*** Opening of Exercise passage ***

Suspected Islamic extremists kill father of four who dared to hint at his faith.By Our East Africa Correspondent
NAIROBI, Kenya, February 28, 2013 (Morning Star News) – Suspected Islamic extremists in Somalia shot a Christian to death this month on the outskirts of the coastal city of Kismayo, sources said.
Two masked men killed Ahmed Ali Jimale, a 42-year-old father of four, on Feb. 18 at 1 p.m. as he stood outside his house in Alanley village, near a police station, they said. The killers were suspected to be members of the Islamic extremist Al Shabaab, a rebel militia ousted from the area four months ago but still engaging in hit-and-run tactics. A few of the four rival clans in Kismayo, 328 miles southwest of Mogadishu, are said to be housing members of Al Shabaab.
A businessman, teacher and medical consultant well-known in the area, Jimale ran a pharmacy in Kismayo. He would give private lessons on medicine and first aid, and as an underground Christian – as are all Christians in Somalia – he highlighted the teaching with discussions comparing the Bible and the Koran, sources said.
The students would share these lessons with other children, and this teaching, along with his close work with a Non-Governmental Organization (NGO) that provides aid, appeared to have caught the attention of the Al Shabaab extremists, said a source who worked with Jimale but is no longer in the area.

*** Close of Exercise passage ***

### Requirement 1
According to the news report, how far is Kismayo from Mogadishu, and in what direction?
### Requirement 2
Repeat the part of the news report from "Suspected Islamic extremists kill" up to and including "of Al Shabaab.".
The records aren't needed.

*** Opening of Supplied entries ***

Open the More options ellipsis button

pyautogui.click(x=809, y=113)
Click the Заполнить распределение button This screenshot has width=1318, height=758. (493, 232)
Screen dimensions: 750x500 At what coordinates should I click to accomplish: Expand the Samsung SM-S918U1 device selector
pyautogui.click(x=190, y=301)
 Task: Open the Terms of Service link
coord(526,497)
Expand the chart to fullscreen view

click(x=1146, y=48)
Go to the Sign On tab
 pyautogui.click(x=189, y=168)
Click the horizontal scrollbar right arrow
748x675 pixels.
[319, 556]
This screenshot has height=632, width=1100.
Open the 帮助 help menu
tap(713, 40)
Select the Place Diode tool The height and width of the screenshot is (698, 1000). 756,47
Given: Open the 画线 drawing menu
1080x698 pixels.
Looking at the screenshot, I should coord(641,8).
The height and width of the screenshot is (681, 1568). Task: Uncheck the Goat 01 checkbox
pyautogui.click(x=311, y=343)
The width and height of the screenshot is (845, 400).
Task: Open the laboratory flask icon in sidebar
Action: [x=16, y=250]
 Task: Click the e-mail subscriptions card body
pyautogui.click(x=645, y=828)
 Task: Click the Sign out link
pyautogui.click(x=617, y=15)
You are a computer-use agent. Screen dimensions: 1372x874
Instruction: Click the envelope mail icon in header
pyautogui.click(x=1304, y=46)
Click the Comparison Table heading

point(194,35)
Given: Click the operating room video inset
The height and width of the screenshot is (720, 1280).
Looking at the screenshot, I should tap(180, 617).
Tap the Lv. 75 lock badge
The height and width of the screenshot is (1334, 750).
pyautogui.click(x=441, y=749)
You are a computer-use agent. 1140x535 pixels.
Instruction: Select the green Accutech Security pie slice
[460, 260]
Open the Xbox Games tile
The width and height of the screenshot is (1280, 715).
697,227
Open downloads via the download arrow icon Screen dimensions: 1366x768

*** Close of Supplied entries ***

### Result 1
328 miles southwest.

### Result 2
Suspected Islamic extremists kill father of four who dared to hint at his faith.By Our East Africa Correspondent
NAIROBI, Kenya, February 28, 2013 (Morning Star News) – Suspected Islamic extremists in Somalia shot a Christian to death this month on the outskirts of the coastal city of Kismayo, sources said.
Two masked men killed Ahmed Ali Jimale, a 42-year-old father of four, on Feb. 18 at 1 p.m. as he stood outside his house in Alanley village, near a police station, they said. The killers were suspected to be members of the Islamic extremist Al Shabaab, a rebel militia ousted from the area four months ago but still engaging in hit-and-run tactics. A few of the four rival clans in Kismayo, 328 miles southwest of Mogadishu, are said to be housing members of Al Shabaab.